§ What you should do:
Which lines run from the one containing "Task: Click the Sale badge on open toe shoes" to the end of the material below? Copy them exactly, pictures excluded.

§ Listed entries:
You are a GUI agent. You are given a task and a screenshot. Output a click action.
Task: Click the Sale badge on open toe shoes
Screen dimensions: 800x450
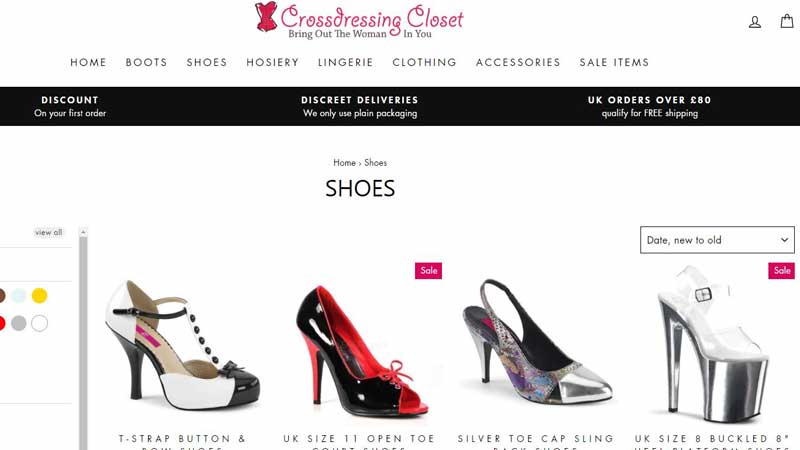point(429,270)
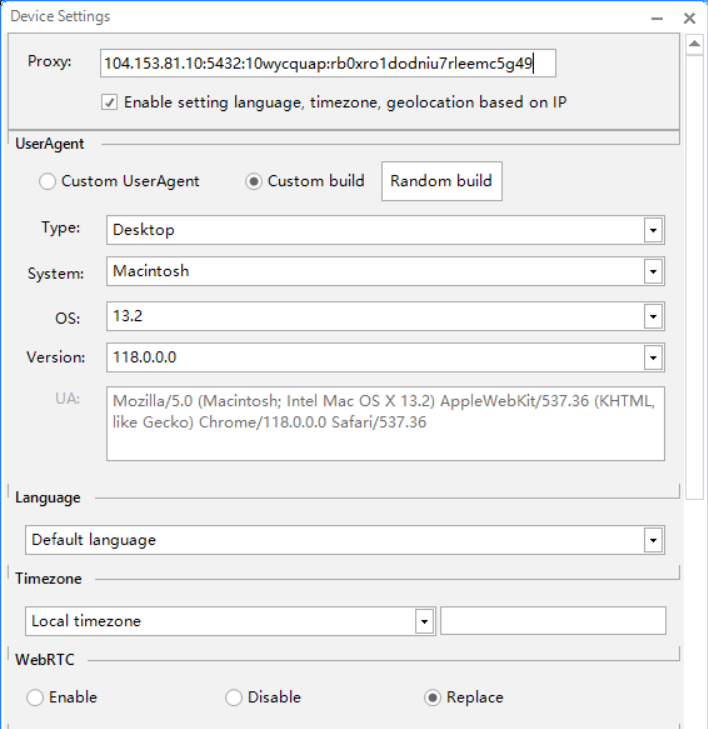Click the scrollbar up arrow
The image size is (708, 729).
pos(694,44)
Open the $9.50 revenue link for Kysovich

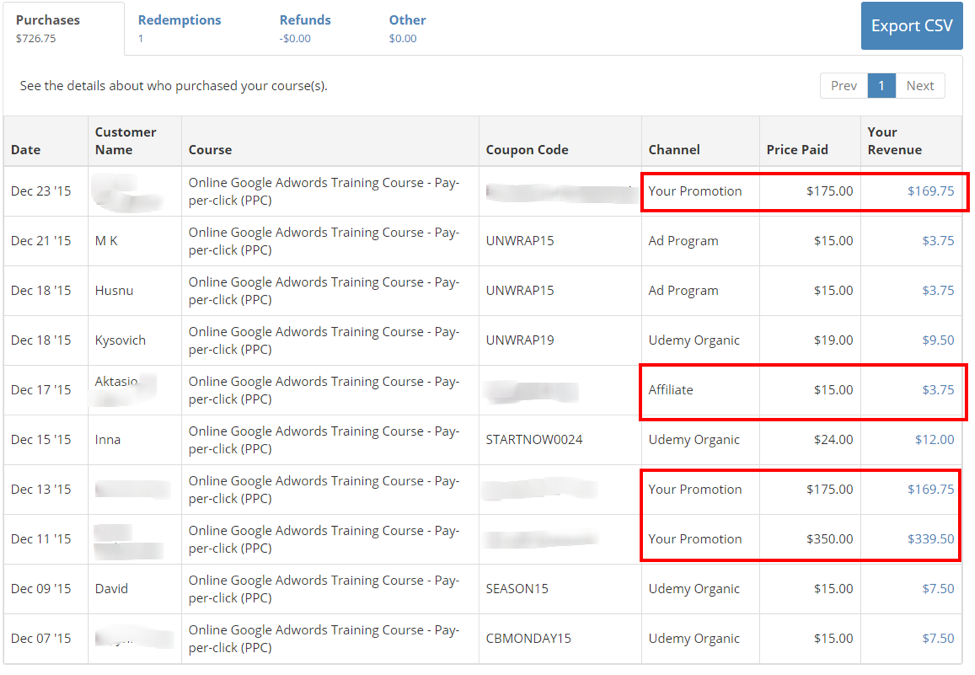(x=938, y=340)
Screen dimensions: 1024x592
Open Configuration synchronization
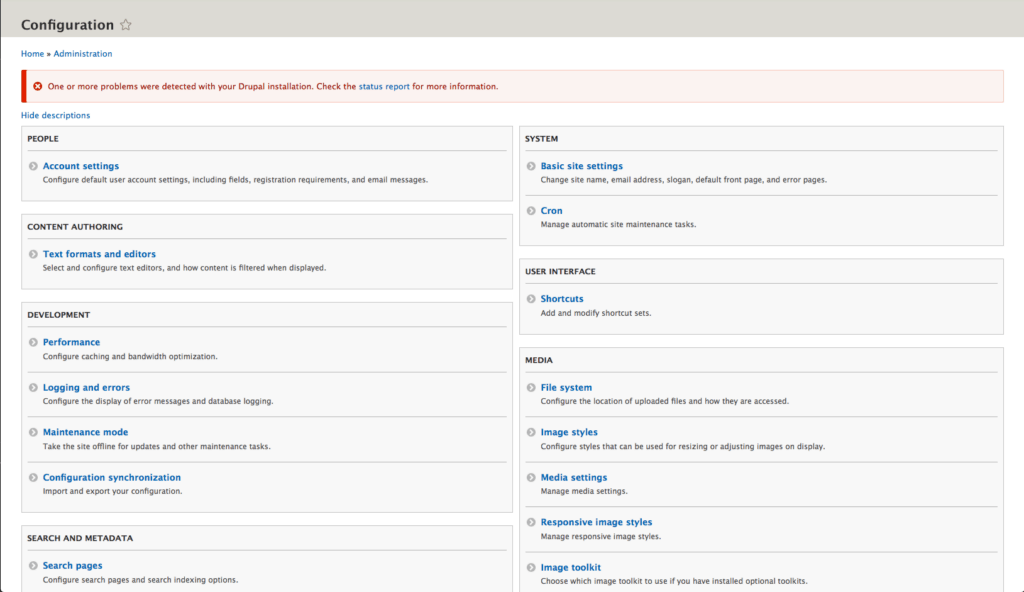111,477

§ Solved problem:
Task: Click the Sale badge on open toe shoes
Screen dimensions: 800x450
point(429,270)
Click the scrollbar up arrow
The image size is (708, 729).
pos(694,44)
Open the $9.50 revenue link for Kysovich

(x=938, y=340)
Screen dimensions: 1024x592
Open Configuration synchronization
111,477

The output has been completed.